Information sharing and power in the modern corporation
by Jake Rosenfeld
The delivery service start-up Jet.com promises many things to its employees, including unlimited vacation, generous parental leave, and meals provided by the company. Many Silicon Valley firms now provide similar perks as they seek to entice workers in a tightening labor market.
What sets Jet.com apart from its peers is the promise of something ostensibly less tangible: financial transparency. The firm offers its salaried employees real-time financial information detailing how the company is performing. Why share such valuable data? The practice is part of the firm’s effort to cultivate a culture of transparency, which, CEO Marc Lore hopes, will engender greater worker trust, happiness, and, in the end, productivity.
Workers and their representatives have fought to “open the books” of their firms for generations. In the United Auto Worker’s strike against General Motors in 1945-1946, union leader Walter Reuther demanded access to the company’s financial information. GM resisted, as did many firms then and as many continue to today, classifying company financial data – information like detailed revenue reports – as proprietary, and off-limits to employees.
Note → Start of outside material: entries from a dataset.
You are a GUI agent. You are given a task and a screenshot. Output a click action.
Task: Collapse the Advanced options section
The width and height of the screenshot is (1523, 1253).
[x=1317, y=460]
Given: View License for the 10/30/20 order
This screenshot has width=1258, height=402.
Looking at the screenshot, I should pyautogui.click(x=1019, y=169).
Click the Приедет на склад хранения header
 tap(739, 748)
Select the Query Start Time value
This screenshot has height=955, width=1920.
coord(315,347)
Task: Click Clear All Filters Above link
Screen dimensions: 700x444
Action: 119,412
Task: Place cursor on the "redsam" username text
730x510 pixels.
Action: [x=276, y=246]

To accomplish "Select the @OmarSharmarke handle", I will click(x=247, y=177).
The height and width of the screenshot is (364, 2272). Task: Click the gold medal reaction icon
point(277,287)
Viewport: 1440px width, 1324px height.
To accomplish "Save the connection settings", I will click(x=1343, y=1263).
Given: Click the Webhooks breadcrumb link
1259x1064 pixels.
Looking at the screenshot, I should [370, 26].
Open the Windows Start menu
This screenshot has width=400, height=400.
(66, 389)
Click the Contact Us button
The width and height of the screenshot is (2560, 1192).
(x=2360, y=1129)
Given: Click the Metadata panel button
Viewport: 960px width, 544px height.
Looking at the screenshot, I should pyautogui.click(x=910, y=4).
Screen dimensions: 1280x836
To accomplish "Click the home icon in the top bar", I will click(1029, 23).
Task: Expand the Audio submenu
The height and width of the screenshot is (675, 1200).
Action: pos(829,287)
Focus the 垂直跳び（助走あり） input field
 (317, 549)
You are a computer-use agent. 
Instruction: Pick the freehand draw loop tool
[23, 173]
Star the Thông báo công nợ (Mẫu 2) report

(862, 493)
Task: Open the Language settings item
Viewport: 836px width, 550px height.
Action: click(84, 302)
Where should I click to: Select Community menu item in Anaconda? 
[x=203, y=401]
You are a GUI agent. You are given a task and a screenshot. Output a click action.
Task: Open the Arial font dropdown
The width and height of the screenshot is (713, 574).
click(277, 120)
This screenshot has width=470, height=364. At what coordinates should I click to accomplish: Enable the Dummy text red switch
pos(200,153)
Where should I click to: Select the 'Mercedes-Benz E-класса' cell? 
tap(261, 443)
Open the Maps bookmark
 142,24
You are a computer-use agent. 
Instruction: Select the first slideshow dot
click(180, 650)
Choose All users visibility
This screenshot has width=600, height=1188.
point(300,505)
The existence of the exceptional companies like Jet.com, who preach and practice transparency, allows us to examine what, if any, tangible consequences financial transparency has on productivity, company profits and worker pay.
While it is too soon to tell whether Lore’s gamble on transparency generates a happier, more productive workforce, my research with fellow sociologist Patrick Denice suggests it could lead to a higher-paid workforce – an outcome Lore may not have intended.
The Power of Transparency
We used detailed survey data from Great Britain on employers and their employees (comparable data in the U.S. do not currently exist) to examine whether workers who reported that their managers are “good” or “very good” at sharing company financial information earn more than otherwise comparable workers who lack access to the company books. We use data from 2004 and 2011, years that predate and postdate the Great Recession.
Among other factors, what makes this dataset – the Workplace Employment Relations Survey (WERS) – unique is its rich set of questions asking about transparency in the workplace. These questions allow us to examine a relatively unstudied aspect of the modern workplace. As management scholars Claudia J. Ferrante and Denise Rousseau have noted, scholars “have paid little attention to the dissemination and use of financial information among workers.” We have begun to a fill this gap.
After statistically controlling for a range of factors found to influence how much money one makes, we discovered that workers who say their managers are “very good” at sharing company financial information earn, on average, 8 to 12 percent more than workers who report their bosses are “very poor” at financial transparency.
These positive effects persist even after adjusting for detailed worker-level characteristics such as occupation, education, age, experience, tenure at the particular firm, as well as company-level characteristics such as workplace size and workplace age. And the transparency effect sizes we uncover are substantial: twice as large as the marriage wage premium, and similar to the gender pay disparity.
What accounts for the positive relationship between financial transparency and worker pay? Following past research by management scholar Jeffrey Pfeffer and others, we believe that knowledge of organizational dynamics such as financial data is a key workplace resource, one that has the potential to shift power dynamics within the firm. Financial information can prove powerful to the extent it reduces information asymmetries at work.
As the legal scholar Cynthia Estlund has argued, information asymmetries exist in even the most open workplaces, and the unequal distribution of key organizational information privileges those in the know. How so? Knowledge of one’s workplace finances arms workers with a sense of the available resources. And, we maintain, learning the size the potential pie gives workers a powerful resource to bargain with, may increase the likelihood of bargaining in the first place (and, research has found that bargaining matters), and raises the chance of success when bargaining. From the manager’s perspective, it is much harder to deny a worker’s demand for a raise if the worker knows your company is flush.
The Limits of Transparency
What, then, should Jet.com’s CEO expect from his experiment with transparency? Our research uncovered little evidence that financial transparency is directly correlated with company profit or productivity levels. That is, of course, on average, and thus it may be that CEO Lore has concocted the right alchemy of incentives, practices, and corporate values to translate transparency to greater employee effort and loyalty, which could pay off in the terms of the firm’s bottom-line.
What does emerge clearly from our investigation is a strong, positive relationship between managerial transparency and worker pay. How this dynamic actually plays out in workplaces awaits further research, as the data we rely on does not get us into the detailed back-and-forth processes that determine wage rates. For example, does transparency lead to higher pay primarily at the individual-level, with individual workers using information to negotiate one-on-one with their managers? Or is it primarily a collective process, whereby groups of workers, armed with firm financial data, are able to leverage higher wage rates for all?
These and other important questions await further research. Our investigation substantiates Jeffrey Pfeffer’s claim from nearly two decades back that “Information is power, and sharing information diffuses that power.” It remains an open question whether Jet.com’s leadership – and other like-minded managements – will continue to share financial information if this involves willingly ceding some power to employees.
Jake Rosenfeld is Associate Professor of Sociology at Washington University-St. Louis.
This article is based on “The Power of Transparency: Evidence from a British Workplace Survey,” published in the American Sociological Review.